(DATA EXTRACT begins)

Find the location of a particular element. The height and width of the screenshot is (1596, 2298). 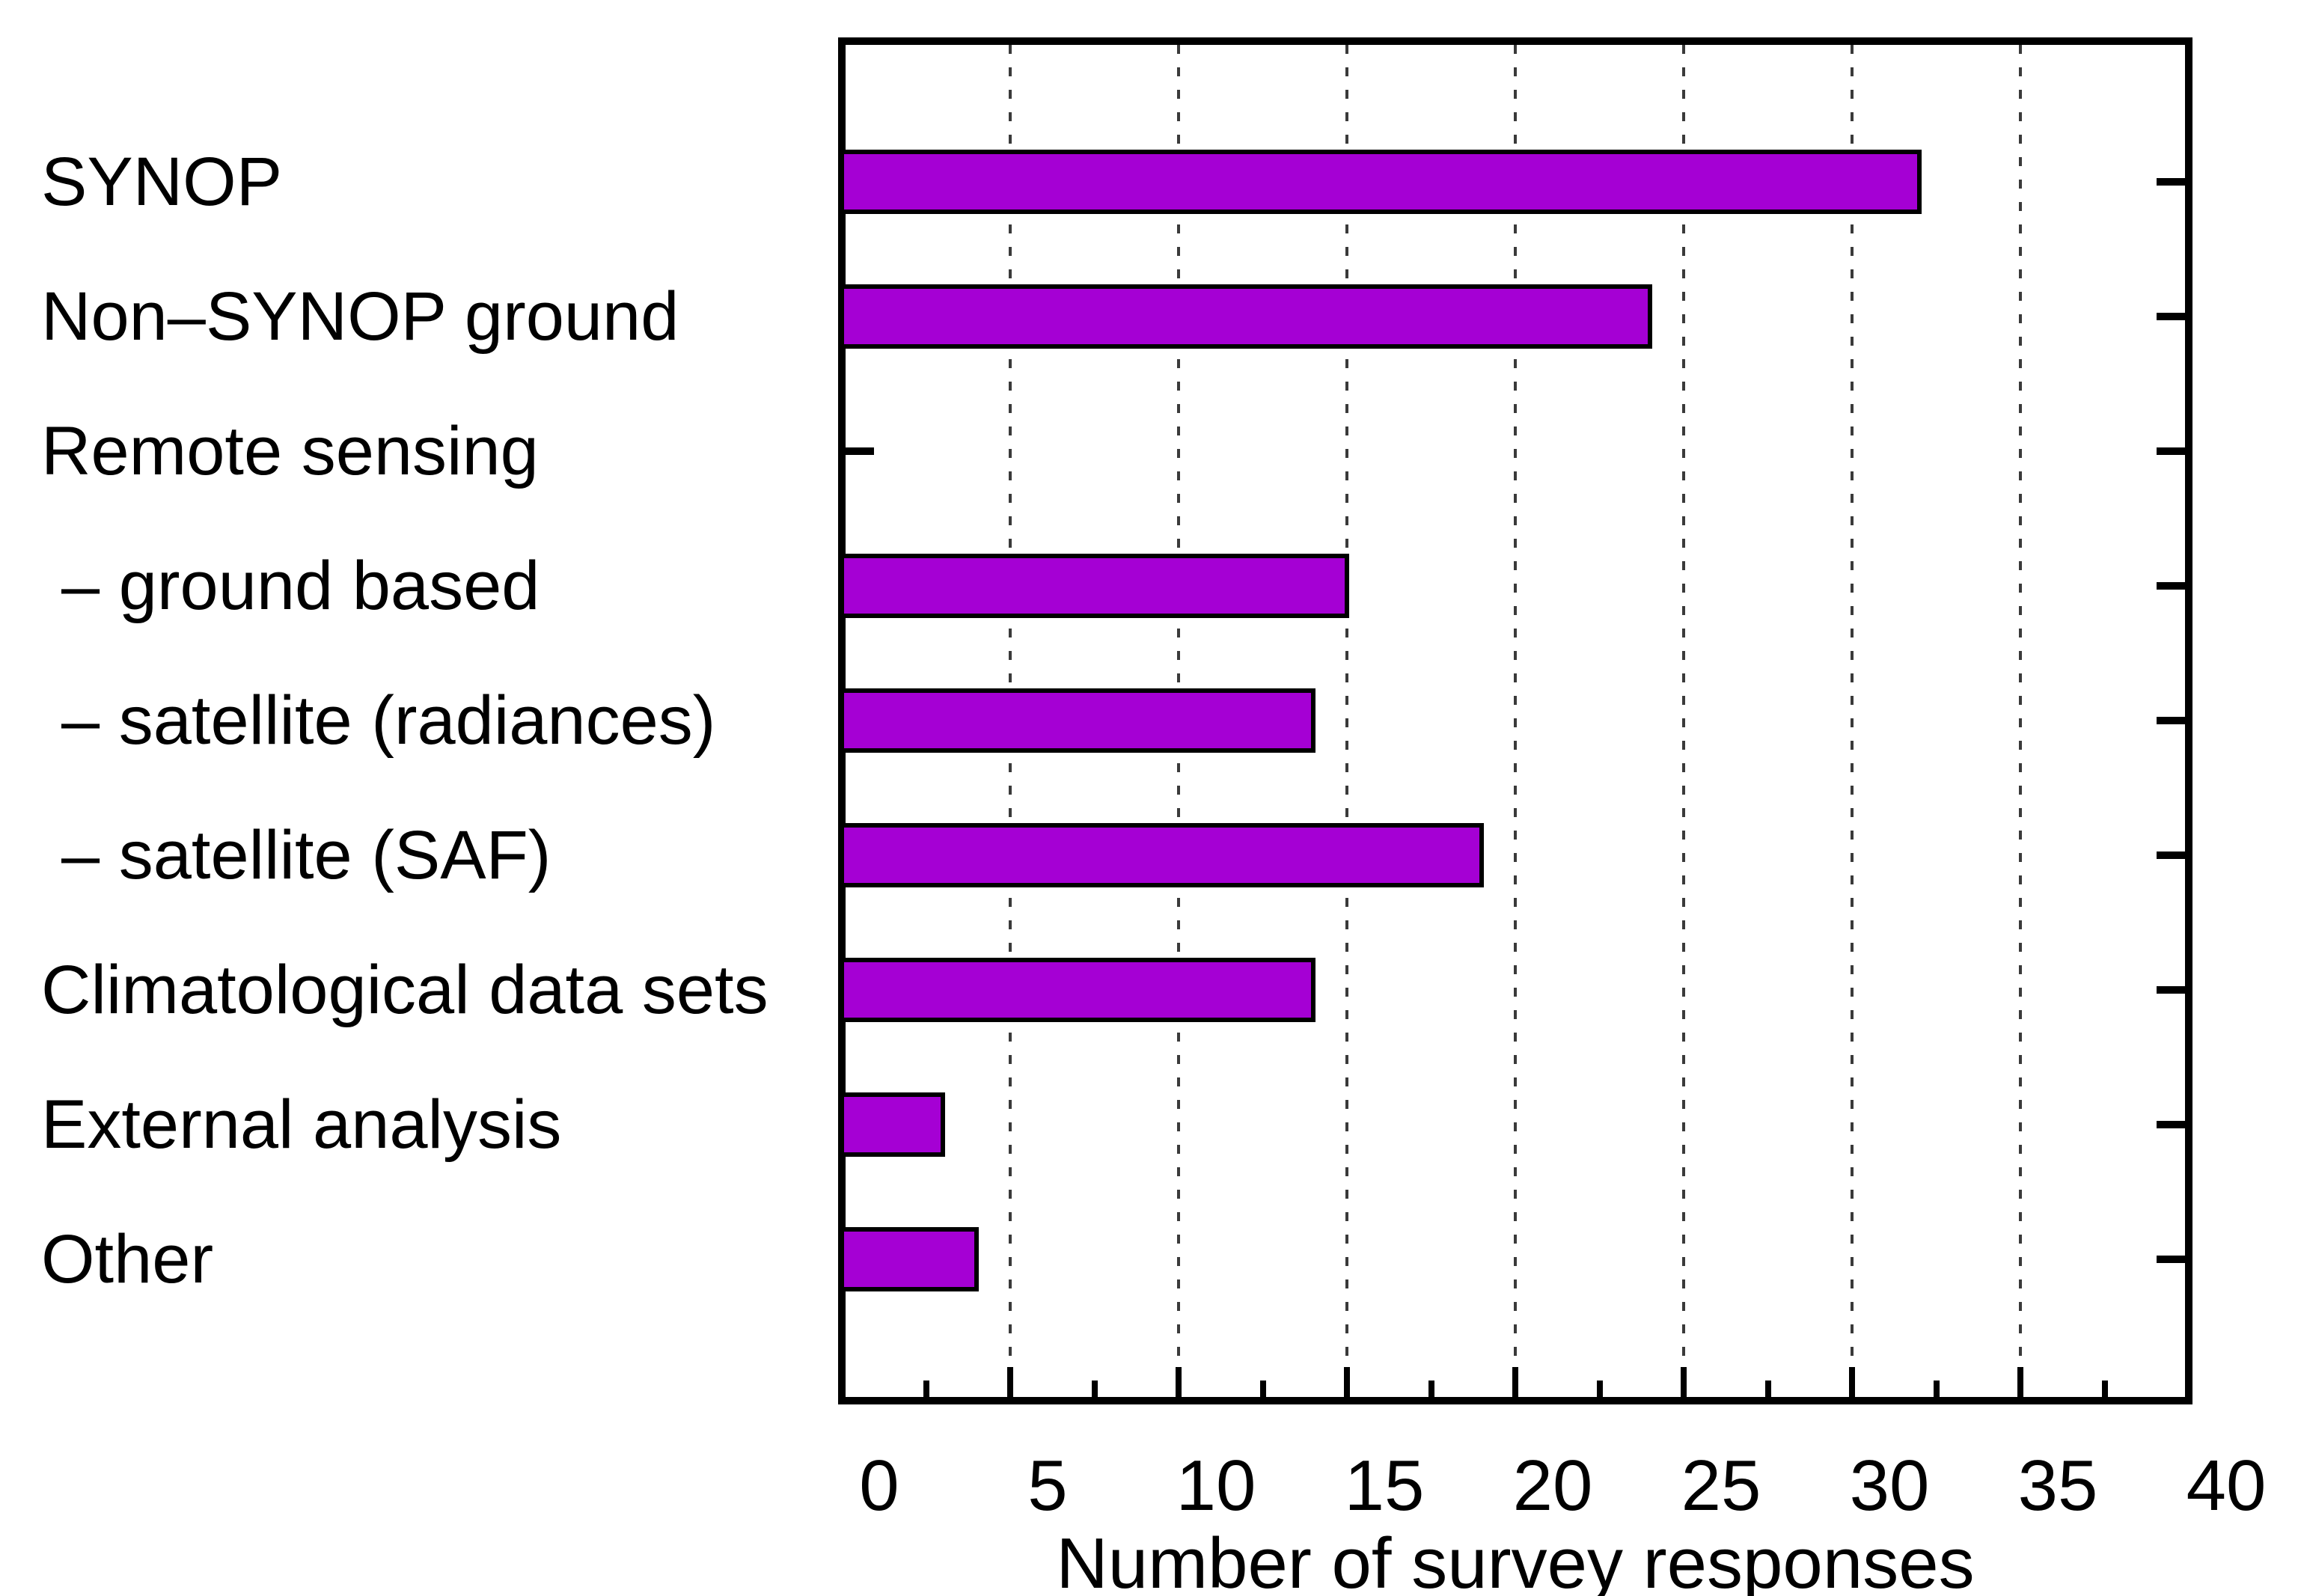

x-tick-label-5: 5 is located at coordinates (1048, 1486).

(DATA EXTRACT ends)
(DATA EXTRACT begins)

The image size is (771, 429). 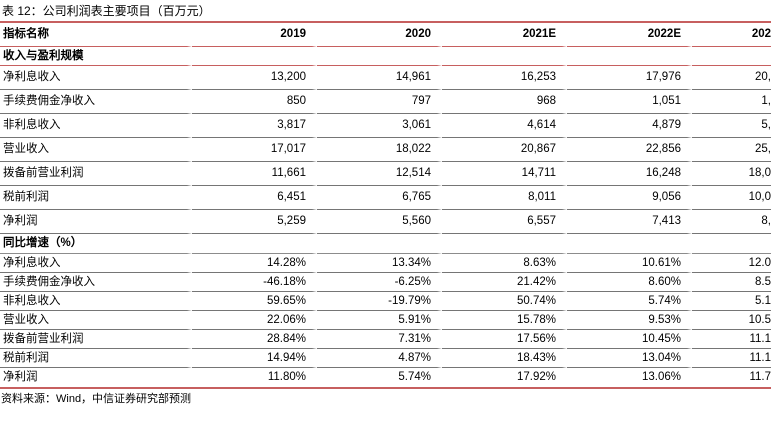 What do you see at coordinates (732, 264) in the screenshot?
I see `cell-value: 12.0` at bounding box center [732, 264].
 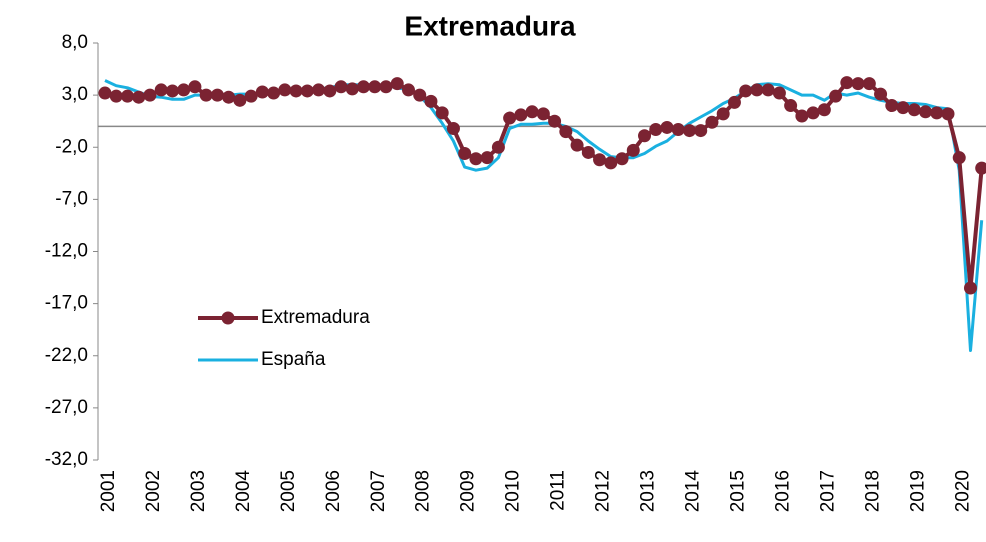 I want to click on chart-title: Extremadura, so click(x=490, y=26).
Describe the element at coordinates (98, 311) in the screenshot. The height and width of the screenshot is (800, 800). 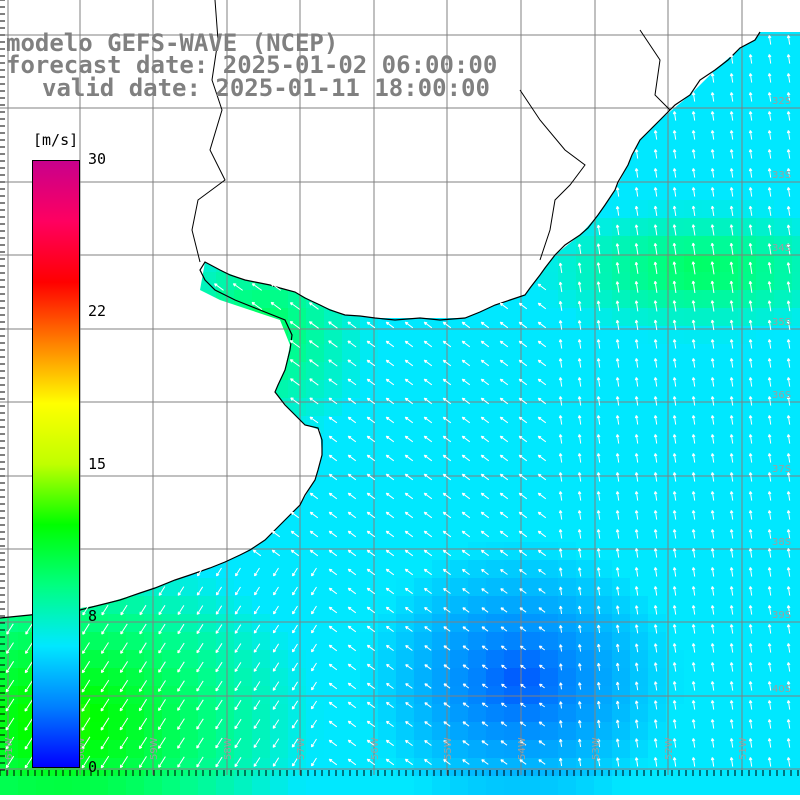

(DATA EXTRACT ends)

JOB ITEM: Copy the lines starting with the line that contains "Find the location" and going on through the line that contains "x-tick-label-5: 5 is", both included, and leave out the pictures.

THE ANSWER:
Find the location of a particular element. The height and width of the screenshot is (1596, 2298). 

x-tick-label-5: 5 is located at coordinates (1048, 1486).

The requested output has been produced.